▸ Problem requirements:
Set out every line of the records below as a Markdown table with two columns, Row and Line. Number the rows and leave out blank lines.

▸ Records for this task:
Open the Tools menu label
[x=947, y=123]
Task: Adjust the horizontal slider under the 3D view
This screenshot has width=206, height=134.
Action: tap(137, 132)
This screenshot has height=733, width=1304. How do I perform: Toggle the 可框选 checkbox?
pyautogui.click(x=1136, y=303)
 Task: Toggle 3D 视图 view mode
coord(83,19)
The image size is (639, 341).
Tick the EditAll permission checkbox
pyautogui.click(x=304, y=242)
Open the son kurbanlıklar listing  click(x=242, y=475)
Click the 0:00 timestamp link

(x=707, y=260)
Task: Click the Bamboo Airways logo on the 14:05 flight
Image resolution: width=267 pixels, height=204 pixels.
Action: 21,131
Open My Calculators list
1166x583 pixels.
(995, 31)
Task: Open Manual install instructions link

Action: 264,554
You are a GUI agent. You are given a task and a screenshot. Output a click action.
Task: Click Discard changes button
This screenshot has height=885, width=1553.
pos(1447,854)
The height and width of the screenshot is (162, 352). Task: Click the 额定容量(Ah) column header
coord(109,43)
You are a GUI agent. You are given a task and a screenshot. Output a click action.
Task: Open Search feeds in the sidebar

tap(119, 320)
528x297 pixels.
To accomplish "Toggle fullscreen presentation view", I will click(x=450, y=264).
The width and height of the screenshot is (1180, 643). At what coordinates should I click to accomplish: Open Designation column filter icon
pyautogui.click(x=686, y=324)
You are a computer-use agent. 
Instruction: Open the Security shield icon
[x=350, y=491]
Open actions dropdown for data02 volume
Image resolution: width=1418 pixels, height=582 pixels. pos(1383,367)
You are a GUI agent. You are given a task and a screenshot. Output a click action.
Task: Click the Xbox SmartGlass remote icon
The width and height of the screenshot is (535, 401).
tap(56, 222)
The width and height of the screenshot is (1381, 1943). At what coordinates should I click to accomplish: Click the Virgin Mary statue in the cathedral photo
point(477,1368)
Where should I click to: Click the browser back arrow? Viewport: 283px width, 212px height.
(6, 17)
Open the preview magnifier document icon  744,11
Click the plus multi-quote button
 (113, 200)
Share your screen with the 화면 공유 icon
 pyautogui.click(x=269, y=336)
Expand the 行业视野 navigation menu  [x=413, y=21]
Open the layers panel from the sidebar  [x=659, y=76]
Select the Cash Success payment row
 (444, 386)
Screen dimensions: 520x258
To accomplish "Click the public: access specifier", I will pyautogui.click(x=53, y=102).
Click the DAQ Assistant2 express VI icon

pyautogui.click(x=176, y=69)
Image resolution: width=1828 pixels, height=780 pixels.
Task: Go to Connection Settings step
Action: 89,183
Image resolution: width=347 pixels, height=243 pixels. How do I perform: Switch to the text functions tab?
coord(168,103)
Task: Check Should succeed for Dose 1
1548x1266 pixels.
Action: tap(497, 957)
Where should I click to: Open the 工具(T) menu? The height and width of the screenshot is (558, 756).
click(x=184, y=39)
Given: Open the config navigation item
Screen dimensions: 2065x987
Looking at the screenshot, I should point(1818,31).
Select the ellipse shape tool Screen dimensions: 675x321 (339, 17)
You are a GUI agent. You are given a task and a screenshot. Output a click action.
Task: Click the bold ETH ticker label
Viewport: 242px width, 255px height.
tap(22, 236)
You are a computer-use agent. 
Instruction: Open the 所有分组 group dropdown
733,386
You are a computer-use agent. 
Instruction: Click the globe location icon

▸ Right answer:
| Row | Line |
|---|---|
| 1 | Open the Tools menu label |
| 2 | [x=947, y=123] |
| 3 | Task: Adjust the horizontal slider under the 3D view |
| 4 | This screenshot has width=206, height=134. |
| 5 | Action: tap(137, 132) |
| 6 | This screenshot has height=733, width=1304. How do I perform: Toggle the 可框选 checkbox? |
| 7 | pyautogui.click(x=1136, y=303) |
| 8 |  Task: Toggle 3D 视图 view mode |
| 9 | coord(83,19) |
| 10 | The image size is (639, 341). |
| 11 | Tick the EditAll permission checkbox |
| 12 | pyautogui.click(x=304, y=242) |
| 13 | Open the son kurbanlıklar listing  click(x=242, y=475) |
| 14 | Click the 0:00 timestamp link |
| 15 | (x=707, y=260) |
| 16 | Task: Click the Bamboo Airways logo on the 14:05 flight |
| 17 | Image resolution: width=267 pixels, height=204 pixels. |
| 18 | Action: 21,131 |
| 19 | Open My Calculators list |
| 20 | 1166x583 pixels. |
| 21 | (995, 31) |
| 22 | Task: Open Manual install instructions link |
| 23 | Action: 264,554 |
| 24 | You are a GUI agent. You are given a task and a screenshot. Output a click action. |
| 25 | Task: Click Discard changes button |
| 26 | This screenshot has height=885, width=1553. |
| 27 | pos(1447,854) |
| 28 | The height and width of the screenshot is (162, 352). Task: Click the 额定容量(Ah) column header |
| 29 | coord(109,43) |
| 30 | You are a GUI agent. You are given a task and a screenshot. Output a click action. |
| 31 | Task: Open Search feeds in the sidebar |
| 32 | tap(119, 320) |
| 33 | 528x297 pixels. |
| 34 | To accomplish "Toggle fullscreen presentation view", I will click(x=450, y=264). |
| 35 | The width and height of the screenshot is (1180, 643). At what coordinates should I click to accomplish: Open Designation column filter icon |
| 36 | pyautogui.click(x=686, y=324) |
| 37 | You are a computer-use agent.  |
| 38 | Instruction: Open the Security shield icon |
| 39 | [x=350, y=491] |
| 40 | Open actions dropdown for data02 volume |
| 41 | Image resolution: width=1418 pixels, height=582 pixels. pos(1383,367) |
| 42 | You are a GUI agent. You are given a task and a screenshot. Output a click action. |
| 43 | Task: Click the Xbox SmartGlass remote icon |
| 44 | The width and height of the screenshot is (535, 401). |
| 45 | tap(56, 222) |
| 46 | The width and height of the screenshot is (1381, 1943). At what coordinates should I click to accomplish: Click the Virgin Mary statue in the cathedral photo |
| 47 | point(477,1368) |
| 48 | Where should I click to: Click the browser back arrow? Viewport: 283px width, 212px height. |
| 49 | (6, 17) |
| 50 | Open the preview magnifier document icon  744,11 |
| 51 | Click the plus multi-quote button |
| 52 |  (113, 200) |
| 53 | Share your screen with the 화면 공유 icon |
| 54 |  pyautogui.click(x=269, y=336) |
| 55 | Expand the 行业视野 navigation menu  [x=413, y=21] |
| 56 | Open the layers panel from the sidebar  [x=659, y=76] |
| 57 | Select the Cash Success payment row |
| 58 |  (444, 386) |
| 59 | Screen dimensions: 520x258 |
| 60 | To accomplish "Click the public: access specifier", I will pyautogui.click(x=53, y=102). |
| 61 | Click the DAQ Assistant2 express VI icon |
| 62 | pyautogui.click(x=176, y=69) |
| 63 | Image resolution: width=1828 pixels, height=780 pixels. |
| 64 | Task: Go to Connection Settings step |
| 65 | Action: 89,183 |
| 66 | Image resolution: width=347 pixels, height=243 pixels. How do I perform: Switch to the text functions tab? |
| 67 | coord(168,103) |
| 68 | Task: Check Should succeed for Dose 1 |
| 69 | 1548x1266 pixels. |
| 70 | Action: tap(497, 957) |
| 71 | Where should I click to: Open the 工具(T) menu? The height and width of the screenshot is (558, 756). |
| 72 | click(x=184, y=39) |
| 73 | Given: Open the config navigation item |
| 74 | Screen dimensions: 2065x987 |
| 75 | Looking at the screenshot, I should point(1818,31). |
| 76 | Select the ellipse shape tool Screen dimensions: 675x321 (339, 17) |
| 77 | You are a GUI agent. You are given a task and a screenshot. Output a click action. |
| 78 | Task: Click the bold ETH ticker label |
| 79 | Viewport: 242px width, 255px height. |
| 80 | tap(22, 236) |
| 81 | You are a computer-use agent.  |
| 82 | Instruction: Open the 所有分组 group dropdown |
| 83 | 733,386 |
| 84 | You are a computer-use agent.  |
| 85 | Instruction: Click the globe location icon |